_WHAT YOU NEED TO DO_
How many lines in the rows below contain the word "accomplish"? Reply with the number alone.

_EXTRACTED DATA_
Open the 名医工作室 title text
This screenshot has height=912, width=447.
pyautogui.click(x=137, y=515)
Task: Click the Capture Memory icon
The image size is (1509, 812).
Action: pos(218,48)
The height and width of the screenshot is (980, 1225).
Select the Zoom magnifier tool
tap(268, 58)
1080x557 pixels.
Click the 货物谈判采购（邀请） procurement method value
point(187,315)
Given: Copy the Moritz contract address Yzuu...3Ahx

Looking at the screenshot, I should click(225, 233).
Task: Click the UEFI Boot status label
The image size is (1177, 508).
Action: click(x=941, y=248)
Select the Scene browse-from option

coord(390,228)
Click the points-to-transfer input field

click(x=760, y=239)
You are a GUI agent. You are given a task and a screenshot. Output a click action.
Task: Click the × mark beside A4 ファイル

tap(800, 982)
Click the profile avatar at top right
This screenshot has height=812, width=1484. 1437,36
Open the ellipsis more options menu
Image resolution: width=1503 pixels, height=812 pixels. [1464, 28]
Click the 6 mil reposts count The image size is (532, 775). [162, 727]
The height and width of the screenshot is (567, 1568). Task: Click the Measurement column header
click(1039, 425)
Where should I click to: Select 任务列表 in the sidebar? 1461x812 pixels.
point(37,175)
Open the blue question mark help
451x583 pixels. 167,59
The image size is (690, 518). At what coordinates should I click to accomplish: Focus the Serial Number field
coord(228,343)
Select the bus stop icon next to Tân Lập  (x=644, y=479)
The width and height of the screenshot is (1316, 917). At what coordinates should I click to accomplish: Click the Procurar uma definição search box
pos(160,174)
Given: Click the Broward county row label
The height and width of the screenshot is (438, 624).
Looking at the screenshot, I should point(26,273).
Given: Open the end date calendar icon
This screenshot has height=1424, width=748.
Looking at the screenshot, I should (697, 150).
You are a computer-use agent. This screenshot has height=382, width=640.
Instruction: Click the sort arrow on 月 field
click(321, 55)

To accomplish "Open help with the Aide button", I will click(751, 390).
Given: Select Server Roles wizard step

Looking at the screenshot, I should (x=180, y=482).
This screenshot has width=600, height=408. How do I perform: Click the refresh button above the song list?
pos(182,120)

_FINISHED EXERCISE_
3